The following evening I took a walk in the company of a Corsican officer whose acquaintance I had made. Outside the gate I witnessed a slight specimen of Corsican temperament. A youth of about fifteen had tied a horse to a fence, and was throwing stones at it, quite beside himself with rage, and howling out his fury like some maddened beast. The poor animal had probably offended him by a fit of obstinacy. I stood looking at him, and provoked at such malignant brutality, at last called to him to cease. Instantly my companion said to me: "For Heaven's sake come away, and be quiet." I obeyed, not a little struck with the scene, and the suppressed tones in which my companion had addressed me. This, too, was a glimpse of the state of Corsican society.

Shortly after, the youth flew past on the horse like a demon, his hair streaming, his face on flame, his eyes still sparkling with fury.

I felt deeply at that moment that I was among barbarians, and a sudden longing for Florence and its mild Italians filled me.

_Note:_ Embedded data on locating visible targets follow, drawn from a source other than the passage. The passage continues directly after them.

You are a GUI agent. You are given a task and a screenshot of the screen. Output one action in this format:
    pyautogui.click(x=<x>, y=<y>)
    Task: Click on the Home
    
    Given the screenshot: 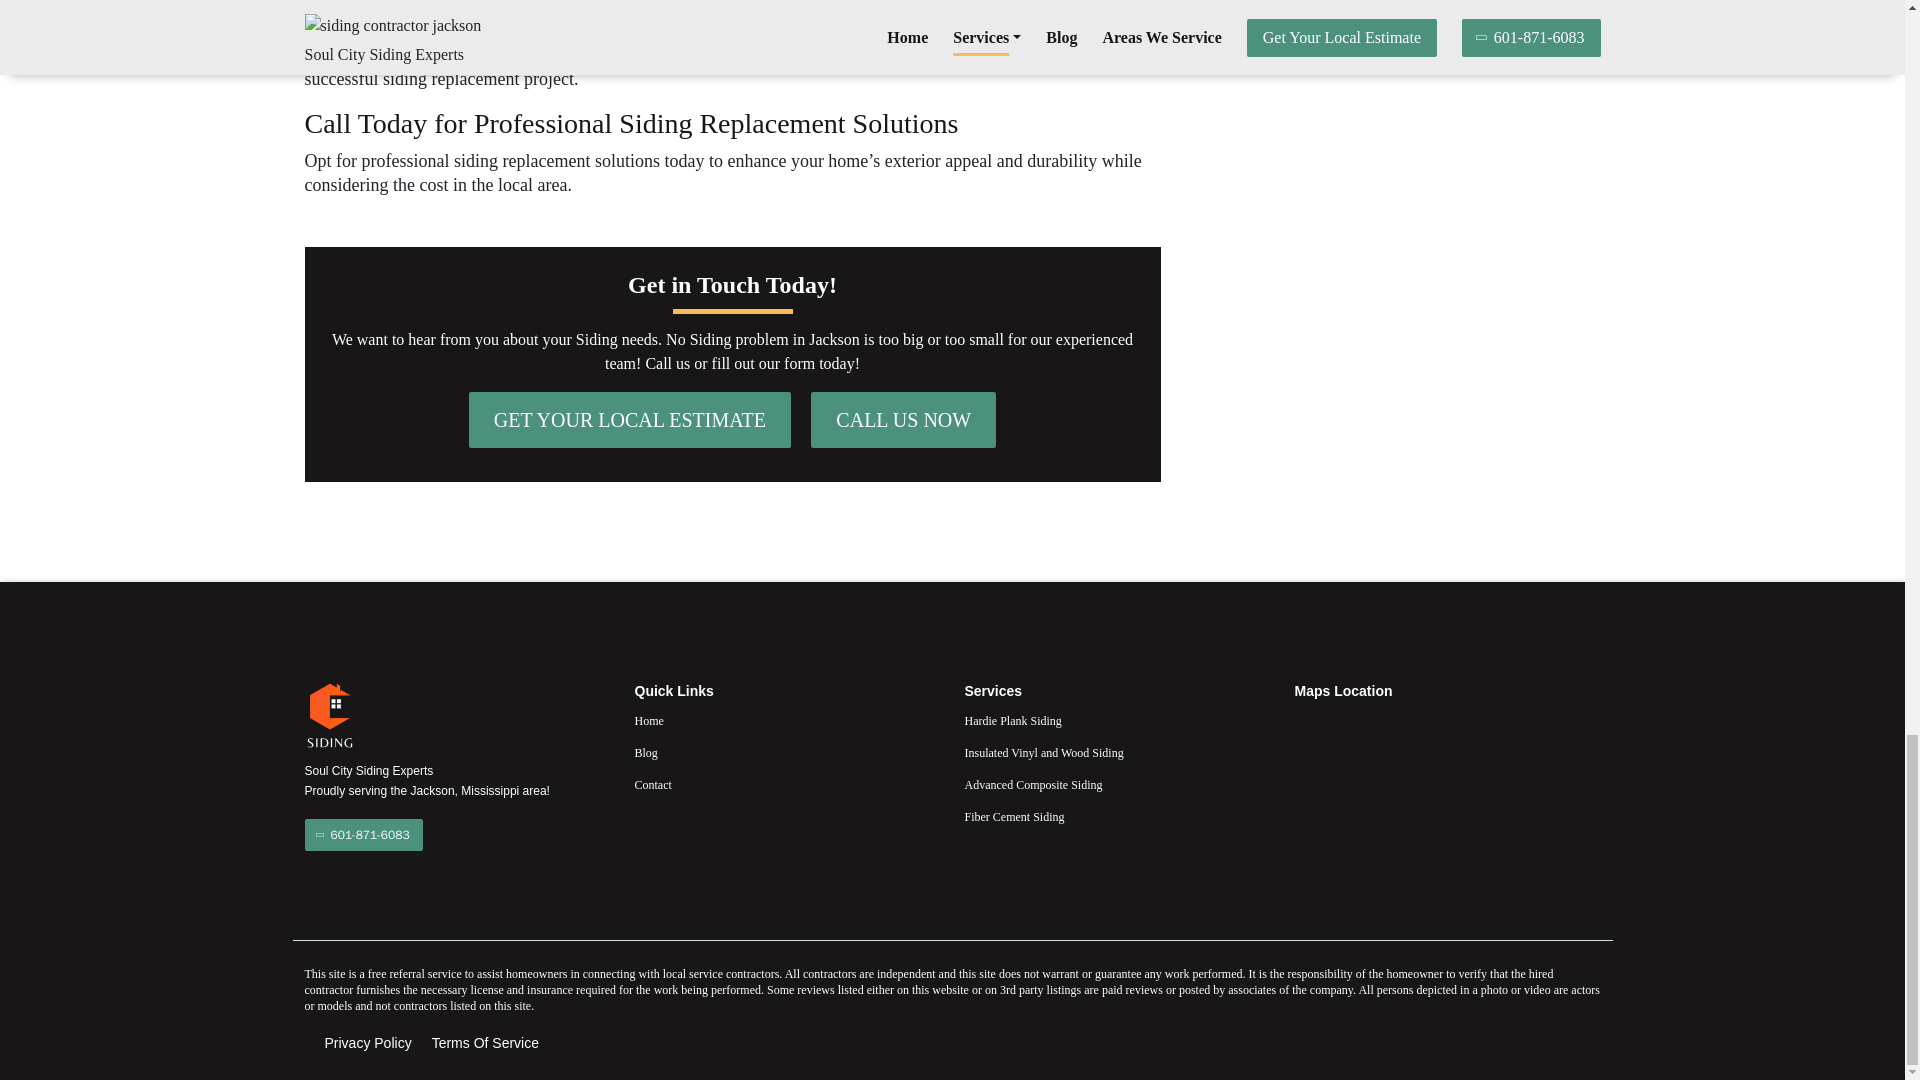 What is the action you would take?
    pyautogui.click(x=786, y=720)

But there was still another disagreeable little incident in store for me. We had not gone a mile further into the hills, when I saw my guide walking along a height a little distance from the road, his gun upon his shoulder. He sat down on a rock, resting his piece across his knee. I did not know whether he still bore me a grudge, and meant mischief, but it was possible. I pointed him out to my companion, and continued my walk past him, not choosing to show any signs of fear; but I felt uncomfortable. "He will not shoot at you," said the officer, "unless you have offended him by some injurious word. But if you have done that, no saying what may happen; these men will stand no insult." He did not shoot, for which I was obliged to the bloodthirsty vampire, or the poor devil, let me rather call him—for nature sins here more than man. The blood that is shed among the Corsican hills is seldom shed from such a despicable motive as lust of gold—almost always from false notions of honour. The Corsican Vendetta is a chivalrous duel for life and death.


CHAPTER VI.
FROM CORTE TO AJACCIO.

Travelling from Corte to Ajaccio, you keep ascending for several leagues till you reach Monte d'Oro; the road leads southwards through a beautiful and well-cultivated undulating region, full of magnificent chestnut-groves. Nothing can be more cheerful than the landscapes of the canton of Serraggio, formerly the pieve of Venaco. Brooks which descend from Monte Rotondo water here a lovely green country, on whose eminences little hamlets stand, as Pietro, Casa Nova, Riventosa, and Poggio.